Summary and directory of field maps for raytracing -- 21 July
2014
Note: The "main" maps indexed here have been replaced by the new
versions following the probe recalibration - see "Analysis of the
field maps" (2 July 2015).
Derivatives of beam optical quantities -- 21 July 2014
Note: This link references the revised file (after probe recalibration)
posted on 26 June 2015 -- see above.
At the request of Richard Jones, I have calculated first
derivatives of the focal plane quantities xFP, x-angle,
zFP and z-angle, with respect to x, x', z and z' at the
radiator, as a function of electron energy (assuming E0 = 12 GeV).
These derivatives were calculated by taking positive offsets of 1
mm in x and z and 1 electron characteristic angle in x' and z',
and comparing with the central ray.
I have checked that the dependence is essentially linear except
for one case: dxFP/dx'0 vanishes at the
point-to-point focal plane, which intersects the nominal focal
plane at Ee ~ 3.3 GeV. In this region, the calculated
first derivative is small and not very meaningful.
The table contains only 8 of the possible 16 derivatives. The
derivatives of z and z' with respect to x and x' are exactly zero.
The derivatives of x and x' with respect to z and z' are small and
randomly distributed due to precision uncertainties of order 0.5
ppm, and have also been omitted.
Using the new fixed-array counter positions from the mounting
plates -- 02-July-2014
The fixed-array counters were installed in the tagger hall on June
30. Only then did it come to my attention that the counter positions
on the mounting plates are not the same as those in the
table in the GlueX Wiki (based on our May 2013
calculations). Many of the counters were shifted along their nominal
electron trajectories either (a) to increase the spacing between
phototube assemblies or (b) to avoid other conflicts with mounting
hardware. The net effect of these changes on the energy calibration
is small but not negligible, as described below.
- Table of new counter positions
(text file)
(Excel file)
- Table of fixed-array counters with nominal and new energy
boundaries and angles
(text file)
- Plot of difference between actual (mounting-plate) and
nominal (Wiki table) fixed-array counter positions
(pdf file)
The X and Y values are in Focal Plane coordinates. The blue +
symbols show the nominal positions, and the red circles show the
actual positions. The diagonal dashed lines show the normal
Microscope region, in which the fixed-array counters are not
installed.
The principal differences are
- Counters 1-131, which originally alternated between y=-8
and -13 cm, now alternate between -8 and -18 cm (counters
1-80) and then cycle between the 3 planes -8/-13/-18 cm for
counters 81-131.
- Counters 194-274, in the "sampling" region below the
Microscope, now (mostly) alternate between -8 and -18 cm
instead of all being at -8 cm.
- Plot of revised energy boundaries of counters
(pdf file)

○ ○ ○ ○

[Things to do]
**1.** Repeat word for word the passage of the field-map notes from "The principal differences" to "being at -8 cm.".
**2.** In the field-map notes, what offsets were used to calculate the derivatives of the focal plane quantities?
**3.** Write the next part of the field-map notes, picking up after their final line.
The records below bear no relation to the field-map notes.

[Recorded information]
○ ○ ○ ○

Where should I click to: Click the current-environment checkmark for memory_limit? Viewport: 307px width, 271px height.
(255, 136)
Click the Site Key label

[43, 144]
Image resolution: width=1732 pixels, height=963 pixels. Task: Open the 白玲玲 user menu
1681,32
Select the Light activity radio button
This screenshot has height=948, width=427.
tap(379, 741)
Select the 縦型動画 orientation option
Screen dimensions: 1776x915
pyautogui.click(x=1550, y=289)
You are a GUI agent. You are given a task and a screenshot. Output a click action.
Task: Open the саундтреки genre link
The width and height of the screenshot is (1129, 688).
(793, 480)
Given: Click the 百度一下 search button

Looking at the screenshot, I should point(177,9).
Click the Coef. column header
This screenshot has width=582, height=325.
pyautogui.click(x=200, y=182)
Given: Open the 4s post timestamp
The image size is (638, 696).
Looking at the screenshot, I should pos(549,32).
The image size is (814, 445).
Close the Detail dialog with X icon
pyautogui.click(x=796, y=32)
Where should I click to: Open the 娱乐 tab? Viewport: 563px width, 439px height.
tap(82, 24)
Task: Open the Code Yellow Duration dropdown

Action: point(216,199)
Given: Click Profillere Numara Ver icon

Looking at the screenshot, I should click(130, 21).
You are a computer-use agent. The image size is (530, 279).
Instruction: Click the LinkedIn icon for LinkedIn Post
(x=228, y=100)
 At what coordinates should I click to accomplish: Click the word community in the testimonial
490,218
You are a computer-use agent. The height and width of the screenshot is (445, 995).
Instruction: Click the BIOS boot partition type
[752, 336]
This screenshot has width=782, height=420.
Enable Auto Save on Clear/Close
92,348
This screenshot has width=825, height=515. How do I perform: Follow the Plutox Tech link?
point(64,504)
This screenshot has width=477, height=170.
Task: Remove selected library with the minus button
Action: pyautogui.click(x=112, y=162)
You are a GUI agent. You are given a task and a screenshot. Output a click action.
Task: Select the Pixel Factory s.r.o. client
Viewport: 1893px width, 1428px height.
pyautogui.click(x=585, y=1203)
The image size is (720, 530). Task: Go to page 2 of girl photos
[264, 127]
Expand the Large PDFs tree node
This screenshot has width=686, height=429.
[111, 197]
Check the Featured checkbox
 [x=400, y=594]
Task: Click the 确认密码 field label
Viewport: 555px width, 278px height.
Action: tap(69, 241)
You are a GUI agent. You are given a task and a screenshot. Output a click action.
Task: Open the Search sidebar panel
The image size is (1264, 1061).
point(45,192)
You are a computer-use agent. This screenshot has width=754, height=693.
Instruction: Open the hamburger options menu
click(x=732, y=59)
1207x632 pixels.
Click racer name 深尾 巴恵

○ ○ ○ ○

[The answers]
**1.**
The principal differences are
- Counters 1-131, which originally alternated between y=-8
and -13 cm, now alternate between -8 and -18 cm (counters
1-80) and then cycle between the 3 planes -8/-13/-18 cm for
counters 81-131.
- Counters 194-274, in the "sampling" region below the
Microscope, now (mostly) alternate between -8 and -18 cm
instead of all being at -8 cm.

**2.** Positive offsets of 1 mm in x and z and 1 electron characteristic angle in x' and z'.

**3.**
This is a revised version of the plot of 26-June-2014 posted
below. It shows the upper and lower energies relative to the
nominal central energy, for both nominal and the revised
calculations. The new calculations include both the new raytracing
results and the corrected counter positions.
The largest change is seen in part of the sampling region (E_gamma
between 5.6 and 7.3 GeV), where the alternation of the counters
between the -8 and -18 cm planes now gives a substantial
alternation in the energy limits. This is seen more clearly in the
following plot.
- Plot of energy width and energy spacing of counters
(pdf file)
The energy width (E_high - E_low) is plotted with blue squares,
and the energy spacing (E_high_[n] - E_high_[n+1]) with red
triangles. We see that the large variation in energy limits
between 5.6 and 7.3 GeV is due to a variation in the energy spacing,
which alternates between 57 and 63 MeV, rather than the nominal 60
MeV. Note that the alternation between the y=-8 and y=-18 cm
planes has little effect on the energy width.
A more disturbing effect is seen between 8 and 10 GeV, where for
some counters the energy spacing is smaller than the energy width,
i.e. there is a partial overlap between adjacent counters even for
central rays. For the full-coverage region above the Microscope
(9-10 GeV) this overlap never exceeds 0.3 MeV out of a total width
of 15 to 21 MeV, i.e. less than 2%. In the 8-9 GeV region, which
will be installed only if the microscope is moved to lower energy,
the overlap rises to 5%, plus one channel at 10%. We may wish to
consider re-making the mounting plate for that region.
Some useful files -- 23-June-2014
By popular request at this morning's beamline meeting:
- Position and angle of rays at tagger focal plane, 10 MeV steps
(Excel file)
- Position and angle of rays at tagger focal plane, 30 MeV steps
(Excel file)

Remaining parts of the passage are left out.